A Criança e a Separação dos Pais

A Criança e a Separação dos Pais

Temos que ter em mente que as separações entre casais são comuns, mas estão longe de serem normais e, quem mais sofre são as crianças que muitas vezes se tornam vítimas do casal desfeito devido a sentimentos de raiva, desilusão com o casamento, traição, desejando consciente ou inconscientemente se vingar do outro pelo sofrimento sentido, através de sua arma mais forte, o filho.

A desconstituição da figura parental de um dos genitores ante a criança causando nesta,  efeitos emocionais e de condutas comportamentais é denominada Síndrome da Alienação Parental (SAP), termo utilizado pela primeira vez pelo psiquiatra americano, Dr. Richard Gardner, em 1985.

Os pais precisam ficar atentos as suas condutas físicas e verbais e também de parentes próximos, como tios e avós, diante de seus filhos em relação ao ex-companheiro(a) e entender que apesar de não existir mais o “casal”, existe o vínculo parental da criança com os seus respectivos genitores, agradando ou não as partes.

As consequências para a criança podem ser devastadoras e refletidas ao longo da vida, devido a possíveis sentimentos de rejeição, insegurança, ansiedade, dificuldades de relacionamento e formação de vínculos afetivo e/ou social, vida polarizada e sem nuances; depressão crônica; doenças psicossomáticas; nervosismo sem razão aparente; transtornos de identidade ou de imagem; dificuldade de adaptação em ambiente psicossocial normal; baixa autoestima; isolamento e mal estar; falta de organização mental; comportamento hostil ou agressivo; transtornos de conduta; inclinação para o uso abusivo de álcool e drogas e para o suicídio.

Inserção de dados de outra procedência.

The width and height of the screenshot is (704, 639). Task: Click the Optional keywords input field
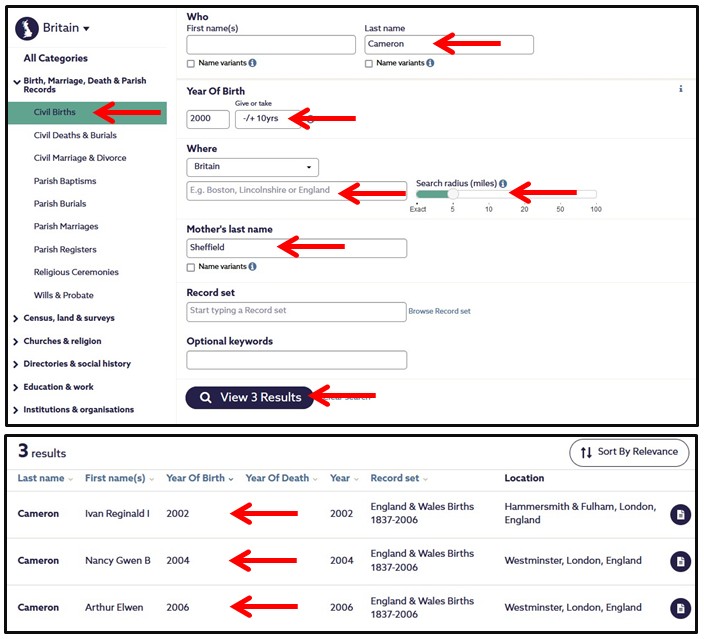click(x=296, y=360)
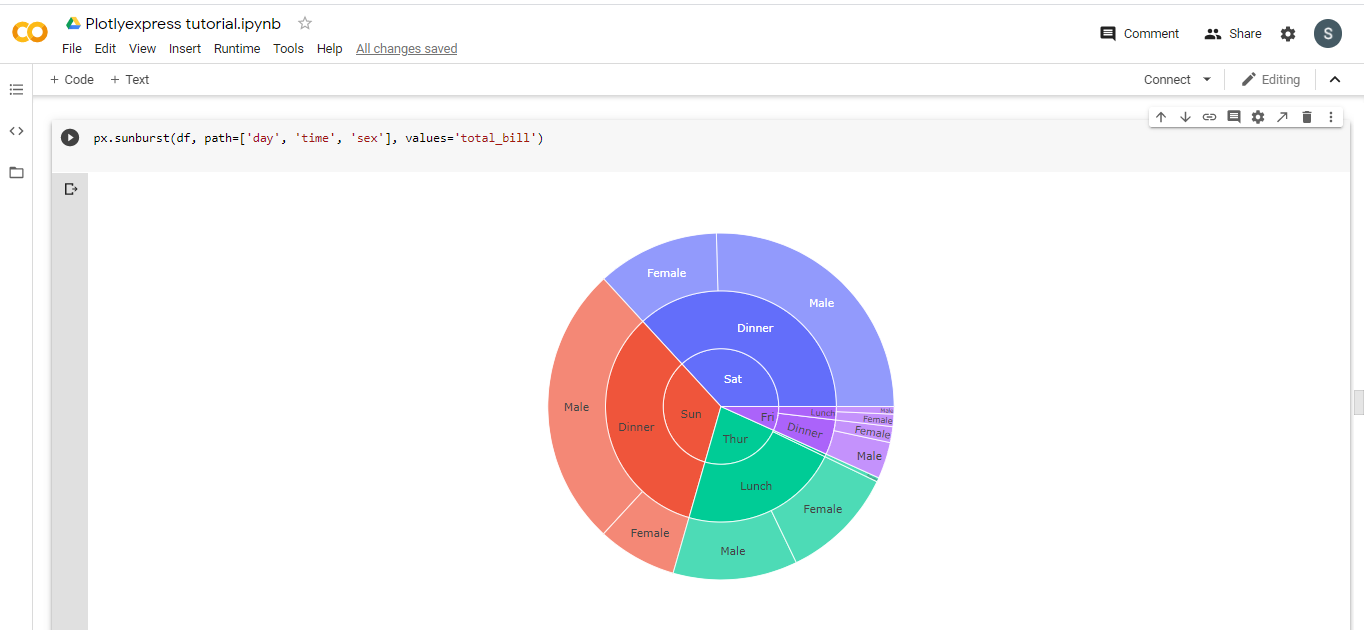Viewport: 1364px width, 630px height.
Task: Open the code snippets panel
Action: pyautogui.click(x=15, y=130)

No Brasil o assunto ganhou relevância em 26 de agosto de 2010, através da Lei n. 12.318. O art. 2º do supracitado dispositivo legal estabelece que:

Considera-se ato de alienação parental a interferência na formação psicológica da criança ou do adolescente promovida ou induzida por um dos genitores, pelos avós ou pelos que tenham a criança ou o adolescente sob a sua autoridade, guarda ou vigilância para que repudie genitor ou que cause prejuízo ou estabelecimento ou à manutenção de vínculo com este“.

O tratamento se dá através de acompanhamento psicológico específico para cada caso, mediante avaliação minuciosa e detecção dos distúrbios desenvolvidos  na criança em questão, devendo alienador e alienado, também realizarem acompanhamento psicológico a fim de melhorar a dinâmica em prol da criança, identificando também suas respectivas dificuldades pessoais.